:: Página ::

El
Sacrificio y la Coronación
(Sobre
el tema de Idomeneo en Mozart) *
Jean
Starobinski
Universidad
de Ginebra
Presentación
y traducción: David De los Reyes
La tragedia de Idomeneo |
Jean Starobinski, con virtuosismo y erudición, nos
presenta en este ensayo sobre estética la significación del tema mitológico de
Idomeneo desde su itinerario literario abordado por Fenelón, hasta alcanzar su
novedosa aparición operística por el genio de Mozart.
El tema de Idomeneo fue célebre durante el siglo
XVIII, reelaborado por Fenelón en su gran novela sobre la educación titulada
Las Aventuras de Telémaco (1699). Según Homero (Odisea, libro V) Telémaco, en
la búsqueda de su padre Ulises, escucha los infortunios de Idomeneo. Fenelón
retoma este pasaje y lo reelabora. Idomeneo, uno de los vencedores de Troya
que, en su viaje de regreso, igual que Ulises, despierta las furia de Neptuno
sufriendo sus naves una terrible tormenta, logra escapar al temporal a costa de
un precio muy alto: promete el sacrificio del primer ser que encuentre al
llegar a las costas de Creta. El destino que los dioses dictarán será
implacable, este ser no es otro que su propio hijo.

:::
:: Datos extraídos ::

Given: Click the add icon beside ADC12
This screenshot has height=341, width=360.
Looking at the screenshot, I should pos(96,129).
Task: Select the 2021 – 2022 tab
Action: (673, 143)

:::

### [Requisitos]
Prosigue el texto sobre el tema de Idomeneo a partir de su última oración.

### [Respuesta a continuación]
Starobinski, desde otro ángulo, nos da los itinerarios
del viaje literario de Idomeneo, hasta alcanzar este mito la atención de la
seducida pluma del genial Mozart por el tema y nos presenta las dificultades
como su tratamiento en su ópera homónima comisionada en 1781.
La leyenda de Idomeneo se inscribe dentro de la
categoría de los mitos de regreso, que presentan una simetría con los mitos de
partida. Starobinski teje con delicadas pinceladas todas sus implicaciones en
la estética mozartiana donde "la música, atravesada por tantos alientos,
se encuentra tanto más libre para dialogar puramente con la sombra que trae
ella misma... para decir una emoción conmovedora que sobrepasa a toda
psicología individual". Donde la fuerza del amor y la resurrección vence
al momento de la muerte.
I. Las
Aventuras de Telémaco.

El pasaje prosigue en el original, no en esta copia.